Dans l’arrêt n° 23-14.455 (Cass. soc. 10-9-2025), concernant un litige opposant des salariés de la société Altran technologies à leur employeur, la Cour de cassation a rappelé qu'en cas de litige opposant un bénéficiaire du droit à congé à un employeur, le juge national a l'obligation de garantir le plein effet de l’article 31, paragraphe 2, de la Charte, en laissant au besoin inappliquée la réglementation nationale contraire. En conséquence, la Cour a décidé d'écarter partiellement l'application de l'article L. 3121-28 du code du travail dans la mesure où il subordonne à l'exécution d'un temps de travail effectif les heures prises en compte pour ce seuil.

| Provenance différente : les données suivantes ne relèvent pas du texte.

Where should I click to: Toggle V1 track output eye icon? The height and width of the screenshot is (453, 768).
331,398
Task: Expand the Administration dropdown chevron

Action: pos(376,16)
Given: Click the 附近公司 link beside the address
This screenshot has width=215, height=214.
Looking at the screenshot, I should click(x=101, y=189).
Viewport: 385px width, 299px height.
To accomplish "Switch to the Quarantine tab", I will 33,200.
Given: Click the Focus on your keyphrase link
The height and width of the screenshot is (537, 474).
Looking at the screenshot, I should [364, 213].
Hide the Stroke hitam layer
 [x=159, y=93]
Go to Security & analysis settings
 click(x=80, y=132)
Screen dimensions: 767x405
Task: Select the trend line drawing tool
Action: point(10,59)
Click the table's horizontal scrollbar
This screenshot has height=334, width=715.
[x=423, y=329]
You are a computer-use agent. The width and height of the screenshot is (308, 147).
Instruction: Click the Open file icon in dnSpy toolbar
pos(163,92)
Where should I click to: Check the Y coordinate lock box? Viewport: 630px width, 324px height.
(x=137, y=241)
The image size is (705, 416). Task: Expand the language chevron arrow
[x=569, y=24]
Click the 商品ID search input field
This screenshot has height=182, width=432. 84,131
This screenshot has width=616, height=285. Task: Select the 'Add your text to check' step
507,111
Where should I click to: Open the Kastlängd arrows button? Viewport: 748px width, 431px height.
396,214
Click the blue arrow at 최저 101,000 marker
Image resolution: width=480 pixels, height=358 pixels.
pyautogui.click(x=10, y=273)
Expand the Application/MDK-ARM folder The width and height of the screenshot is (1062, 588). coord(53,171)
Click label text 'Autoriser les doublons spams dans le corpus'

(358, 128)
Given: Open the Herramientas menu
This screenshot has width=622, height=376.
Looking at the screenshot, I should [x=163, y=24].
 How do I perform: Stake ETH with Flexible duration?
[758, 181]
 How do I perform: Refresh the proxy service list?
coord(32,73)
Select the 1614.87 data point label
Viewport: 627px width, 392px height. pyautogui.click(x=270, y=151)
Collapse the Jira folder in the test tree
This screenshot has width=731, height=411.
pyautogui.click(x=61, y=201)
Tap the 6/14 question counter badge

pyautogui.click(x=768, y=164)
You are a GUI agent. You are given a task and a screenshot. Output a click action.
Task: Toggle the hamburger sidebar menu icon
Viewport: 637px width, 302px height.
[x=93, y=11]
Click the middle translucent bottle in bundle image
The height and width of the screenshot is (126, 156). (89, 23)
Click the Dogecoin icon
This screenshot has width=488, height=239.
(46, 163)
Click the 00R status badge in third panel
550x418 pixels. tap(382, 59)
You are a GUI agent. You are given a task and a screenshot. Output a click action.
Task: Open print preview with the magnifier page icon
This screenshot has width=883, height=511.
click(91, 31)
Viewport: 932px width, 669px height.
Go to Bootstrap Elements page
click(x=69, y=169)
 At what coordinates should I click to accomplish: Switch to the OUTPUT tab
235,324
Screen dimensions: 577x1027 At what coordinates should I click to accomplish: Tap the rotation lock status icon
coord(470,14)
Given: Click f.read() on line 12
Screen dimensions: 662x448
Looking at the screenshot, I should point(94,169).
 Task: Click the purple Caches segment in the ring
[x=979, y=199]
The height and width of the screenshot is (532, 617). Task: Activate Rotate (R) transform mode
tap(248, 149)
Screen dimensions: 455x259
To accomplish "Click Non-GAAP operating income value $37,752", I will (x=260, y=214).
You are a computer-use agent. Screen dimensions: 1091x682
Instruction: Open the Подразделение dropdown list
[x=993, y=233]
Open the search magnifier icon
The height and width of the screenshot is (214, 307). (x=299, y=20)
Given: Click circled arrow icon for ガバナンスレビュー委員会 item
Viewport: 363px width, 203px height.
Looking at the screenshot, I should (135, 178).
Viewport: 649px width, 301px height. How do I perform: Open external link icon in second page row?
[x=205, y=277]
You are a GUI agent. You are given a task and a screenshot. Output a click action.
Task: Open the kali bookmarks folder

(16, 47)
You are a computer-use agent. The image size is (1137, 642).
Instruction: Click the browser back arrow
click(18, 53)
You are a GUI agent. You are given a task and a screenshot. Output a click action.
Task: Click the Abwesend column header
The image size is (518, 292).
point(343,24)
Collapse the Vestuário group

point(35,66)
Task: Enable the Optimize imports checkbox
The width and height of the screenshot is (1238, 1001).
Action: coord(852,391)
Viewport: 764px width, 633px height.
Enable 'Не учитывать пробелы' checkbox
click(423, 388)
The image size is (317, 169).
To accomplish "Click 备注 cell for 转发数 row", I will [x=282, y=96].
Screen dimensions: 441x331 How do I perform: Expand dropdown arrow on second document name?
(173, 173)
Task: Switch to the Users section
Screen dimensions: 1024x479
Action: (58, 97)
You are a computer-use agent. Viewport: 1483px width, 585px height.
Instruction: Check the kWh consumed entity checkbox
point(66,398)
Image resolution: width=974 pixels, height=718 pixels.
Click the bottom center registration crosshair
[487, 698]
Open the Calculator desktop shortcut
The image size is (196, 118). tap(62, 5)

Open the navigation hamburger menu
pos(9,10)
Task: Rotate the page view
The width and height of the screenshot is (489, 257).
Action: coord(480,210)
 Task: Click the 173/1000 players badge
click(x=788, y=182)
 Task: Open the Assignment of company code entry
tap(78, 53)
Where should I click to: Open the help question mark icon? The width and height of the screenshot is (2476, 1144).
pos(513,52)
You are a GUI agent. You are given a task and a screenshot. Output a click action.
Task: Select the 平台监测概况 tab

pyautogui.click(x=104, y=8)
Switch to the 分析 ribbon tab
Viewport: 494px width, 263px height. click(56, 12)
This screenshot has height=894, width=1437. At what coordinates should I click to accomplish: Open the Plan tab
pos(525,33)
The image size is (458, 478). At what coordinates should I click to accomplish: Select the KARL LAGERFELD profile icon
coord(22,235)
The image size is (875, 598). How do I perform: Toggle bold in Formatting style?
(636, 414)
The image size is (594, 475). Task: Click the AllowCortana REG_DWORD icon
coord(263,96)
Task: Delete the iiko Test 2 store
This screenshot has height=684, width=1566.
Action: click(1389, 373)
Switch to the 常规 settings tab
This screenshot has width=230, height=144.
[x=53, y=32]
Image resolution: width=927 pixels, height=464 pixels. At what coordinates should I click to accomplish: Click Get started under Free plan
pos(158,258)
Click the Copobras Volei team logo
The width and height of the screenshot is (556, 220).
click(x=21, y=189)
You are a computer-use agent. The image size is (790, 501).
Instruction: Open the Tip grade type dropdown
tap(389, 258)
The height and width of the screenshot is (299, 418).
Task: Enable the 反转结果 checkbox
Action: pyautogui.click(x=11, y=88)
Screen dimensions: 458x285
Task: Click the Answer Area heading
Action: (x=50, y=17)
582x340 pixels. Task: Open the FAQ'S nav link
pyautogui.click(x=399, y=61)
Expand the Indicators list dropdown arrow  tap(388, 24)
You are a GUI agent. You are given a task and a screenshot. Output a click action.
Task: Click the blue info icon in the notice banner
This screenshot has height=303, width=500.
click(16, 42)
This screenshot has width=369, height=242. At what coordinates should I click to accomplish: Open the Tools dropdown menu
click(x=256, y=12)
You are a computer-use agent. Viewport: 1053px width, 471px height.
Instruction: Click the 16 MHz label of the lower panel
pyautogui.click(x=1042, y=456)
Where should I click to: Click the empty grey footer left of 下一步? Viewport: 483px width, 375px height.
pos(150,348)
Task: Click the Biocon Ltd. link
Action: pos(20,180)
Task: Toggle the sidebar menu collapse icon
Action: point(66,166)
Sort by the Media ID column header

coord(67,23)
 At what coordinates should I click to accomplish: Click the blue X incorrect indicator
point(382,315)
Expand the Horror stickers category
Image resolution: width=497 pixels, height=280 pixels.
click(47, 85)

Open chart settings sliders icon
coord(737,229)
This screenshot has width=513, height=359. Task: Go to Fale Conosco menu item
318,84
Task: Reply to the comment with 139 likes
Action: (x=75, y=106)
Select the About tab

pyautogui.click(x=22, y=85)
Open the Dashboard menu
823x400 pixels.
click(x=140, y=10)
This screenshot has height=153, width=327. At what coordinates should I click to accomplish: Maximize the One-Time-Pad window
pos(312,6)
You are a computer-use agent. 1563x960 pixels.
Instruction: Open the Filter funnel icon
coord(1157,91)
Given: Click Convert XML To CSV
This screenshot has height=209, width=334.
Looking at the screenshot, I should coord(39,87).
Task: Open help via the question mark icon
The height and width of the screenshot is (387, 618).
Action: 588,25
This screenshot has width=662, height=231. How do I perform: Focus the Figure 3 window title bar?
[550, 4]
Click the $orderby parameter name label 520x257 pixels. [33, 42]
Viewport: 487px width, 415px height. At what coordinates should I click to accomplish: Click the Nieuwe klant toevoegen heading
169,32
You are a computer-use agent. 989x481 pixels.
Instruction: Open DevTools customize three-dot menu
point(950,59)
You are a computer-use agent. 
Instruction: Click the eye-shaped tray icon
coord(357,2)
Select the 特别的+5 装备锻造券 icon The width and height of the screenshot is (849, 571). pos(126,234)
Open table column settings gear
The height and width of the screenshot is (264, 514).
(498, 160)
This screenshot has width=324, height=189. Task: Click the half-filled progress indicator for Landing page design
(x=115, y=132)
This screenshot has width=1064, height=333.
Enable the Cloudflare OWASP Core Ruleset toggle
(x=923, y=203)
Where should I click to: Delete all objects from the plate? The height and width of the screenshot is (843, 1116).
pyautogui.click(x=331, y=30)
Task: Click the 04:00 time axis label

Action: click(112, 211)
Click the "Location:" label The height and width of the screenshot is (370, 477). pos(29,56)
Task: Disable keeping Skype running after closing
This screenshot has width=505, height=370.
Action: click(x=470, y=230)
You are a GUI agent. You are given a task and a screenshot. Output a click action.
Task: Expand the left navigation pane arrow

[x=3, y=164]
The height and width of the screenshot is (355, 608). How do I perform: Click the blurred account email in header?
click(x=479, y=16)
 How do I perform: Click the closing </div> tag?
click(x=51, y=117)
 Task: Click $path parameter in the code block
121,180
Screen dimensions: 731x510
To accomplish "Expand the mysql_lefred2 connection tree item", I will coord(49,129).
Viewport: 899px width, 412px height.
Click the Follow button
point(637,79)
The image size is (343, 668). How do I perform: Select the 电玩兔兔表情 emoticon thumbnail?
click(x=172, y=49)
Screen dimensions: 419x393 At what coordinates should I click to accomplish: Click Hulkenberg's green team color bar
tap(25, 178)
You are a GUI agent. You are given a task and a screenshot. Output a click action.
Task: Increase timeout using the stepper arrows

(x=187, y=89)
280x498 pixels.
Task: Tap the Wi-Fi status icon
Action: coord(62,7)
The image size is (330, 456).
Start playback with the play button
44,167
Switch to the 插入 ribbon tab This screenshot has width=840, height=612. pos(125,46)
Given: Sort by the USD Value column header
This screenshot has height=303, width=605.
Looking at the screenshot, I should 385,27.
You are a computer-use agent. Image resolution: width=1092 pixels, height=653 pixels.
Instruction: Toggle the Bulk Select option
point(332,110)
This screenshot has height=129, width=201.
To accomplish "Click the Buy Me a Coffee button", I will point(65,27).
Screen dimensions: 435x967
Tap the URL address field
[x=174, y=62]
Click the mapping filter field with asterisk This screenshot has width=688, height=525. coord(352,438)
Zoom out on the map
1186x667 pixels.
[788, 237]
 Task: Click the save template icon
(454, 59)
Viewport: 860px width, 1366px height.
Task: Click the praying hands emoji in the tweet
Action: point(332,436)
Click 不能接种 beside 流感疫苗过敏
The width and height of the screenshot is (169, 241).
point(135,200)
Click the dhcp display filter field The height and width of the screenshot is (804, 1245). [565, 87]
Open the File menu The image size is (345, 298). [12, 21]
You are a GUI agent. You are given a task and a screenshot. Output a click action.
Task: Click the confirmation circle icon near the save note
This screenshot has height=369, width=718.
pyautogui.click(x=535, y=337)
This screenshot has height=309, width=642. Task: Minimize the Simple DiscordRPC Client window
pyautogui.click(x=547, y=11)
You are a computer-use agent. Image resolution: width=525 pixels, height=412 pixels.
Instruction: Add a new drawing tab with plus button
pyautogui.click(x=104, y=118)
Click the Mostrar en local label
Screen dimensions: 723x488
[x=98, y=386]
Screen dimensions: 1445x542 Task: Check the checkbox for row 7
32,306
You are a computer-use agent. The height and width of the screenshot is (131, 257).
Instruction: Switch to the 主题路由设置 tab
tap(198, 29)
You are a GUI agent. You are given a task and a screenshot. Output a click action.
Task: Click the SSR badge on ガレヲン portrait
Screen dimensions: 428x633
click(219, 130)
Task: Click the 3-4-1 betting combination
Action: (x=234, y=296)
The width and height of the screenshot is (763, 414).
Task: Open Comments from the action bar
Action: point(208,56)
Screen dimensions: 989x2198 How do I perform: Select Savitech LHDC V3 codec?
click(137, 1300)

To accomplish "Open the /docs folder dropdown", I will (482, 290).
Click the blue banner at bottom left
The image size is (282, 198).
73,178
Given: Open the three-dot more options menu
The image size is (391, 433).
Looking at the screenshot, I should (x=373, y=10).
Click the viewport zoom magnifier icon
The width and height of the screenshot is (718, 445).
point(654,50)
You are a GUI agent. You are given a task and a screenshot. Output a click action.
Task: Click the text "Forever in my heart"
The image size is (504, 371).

Les congés payés sont donc dorénavant pris en compte pour le seuil de déclenchement des heures supplémentaires. Un salarié soumis à un décompte hebdomadaire de la durée du travail, ayant posé un jour de congé payé au cours d’une semaine, peut prétendre au paiement des majorations pour heures supplémentaires qu'il aurait perçues s'il avait travaillé durant toute cette semaine. La cour d'appel de Versailles avait été censurée pour avoir exclu les périodes de congés payés de l'assiette de calcul hebdomadaire des heures supplémentaires.
Une harmonisation majeure avec le droit de l’Union
Ces deux arrêts du 10 septembre 2025, rendus par la Cour de cassation, consacrent une harmonisation majeure avec le droit de l’Union en matière de protection de la santé et de la sécurité des travailleurs, garantissant l’effectivité du droit au repos annuel payé. Ils marquent l'abandon définitif des anciennes positions françaises qui étaient devenues obsolètes face aux principes européens.